Being nominated for a Grammy award for best album of the year, Janelle Monae’s Dirty Computer, is one that represents a level of music that hasn’t been seen recently. It establishes a new precedent for what good music can be and the limits of the previously established status quo concerning music. Dirty Computer is an amalgamation of different facets of the many music genres and exists as a form of protest towards the injustice is that goes on in the world through its lyrics.  It is one of the best albums of this past year and furthermore, will go on to establish Janelle Monae as an impressive, intelligent, and outspoken success for her career. Just this album expresses the extent to which she is a success and the heightened excellence of her music is evident of that.

Dirty Computer is many things and has high-quality tracks throughout. It has the aesthetic of many different mediums. When listening to the album all I could think about was how it was like if the episodes of Black Mirror had been taken and made into music videos. The album has consistent themes running throughout that make for a cohesive letter of ideas being sent to the listeners of the world. Women are powerful and have a say, and are people that exist and matter. Love transpires the traditional binaries and norms, race is important but it should not affect our access to rights, most of all we are individuals and our individuality should not be pressed out of us. This album is so ambitious and pays homage to those who came before us, going as far as using lines from Martin Luther King Jr.’s speeches. These nominated and award-winning pieces are impressive ones. Here are the Highlights;

Screwed (feat. Zoe Kravitz)

This song is one of sexual liberation and partying. It is an exciting piece that gives itself to the youth. It speaks of the relationship between the concepts of power and how sex is a powerful thing can be used to for power Or how sex itself is in essence power. The line “let’s get screwed, I don’t care” is representative of the carefree spirit and ideas of the youth in any era. This concept of youth and timelessness is the hallmark of the experience of young people.

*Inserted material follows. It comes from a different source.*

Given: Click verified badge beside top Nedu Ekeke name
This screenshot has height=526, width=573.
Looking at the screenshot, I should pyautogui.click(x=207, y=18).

The song evokes a feeling of inspiration and simultaneously a carefree spirit. The song’s switches vocals in the end and delivers a rap monologue to the listener — which is key to the execution of the song. It represents the forces that hold back the youth in the execution of their laxness and liberation.  We can tell this given throughout the song the vocalization by Monae is light and upbeat, The last few moments of the song are very solid and deep sounding with an air of strength in her voice.

Django Jane

This song speaks to the power and necessity that women are to society, in that without women we wouldn’t have many of the things that we do. Furthermore, the song states women are so integral to the functioning of humanity that they deserve equal treatment. It  inspires a feeling of strength, power, confidence, and control for women whether they be black, LGBTQ, or otherwise. This song particularly speaks to those of racial minority, most specifically black women. “ highly melanated” a line used in this piece reference this. In that Melanin is the component that gives brown people their pigmentation. “We gave you life, we gave you birth, we gave you God, we gave you Earth”, This line is executed well by Monae in that her pauses in between each statement adds to the intensity of the effect of each statement.

Stating that without women we wouldn’t have life, without women none of us would have been born, without women the spreading of the ideologies of Theology and philosophy would not have been successful, and without all these aforementioned things we wouldn’t have the world that we have today. “Let the Vagina Have a Monologue”Finally this line speaks to the platform that women want for other women, In that it takes women to tell their truth.

This album that has many more intense and inspiring tracks that represent what we as a culture need to be moving toward. Sexual liberation,  the defeat of homophobia, gender and sex equality, transgender rights, women’s rights, the equal rights for every individual regardless of race, and in its simplest form the push to open to a more progressive and open mindset. Janelle Monae’s Dirty Computer is cutting edge and represents a new kind of young person – it’s weird, dirty, and freaky fun.

I give this album a 10 out of 10 for commentaries on social themes, it’s impressive vocalization by Janelle Monae, and it’s execution in the Americanization of multiple genres.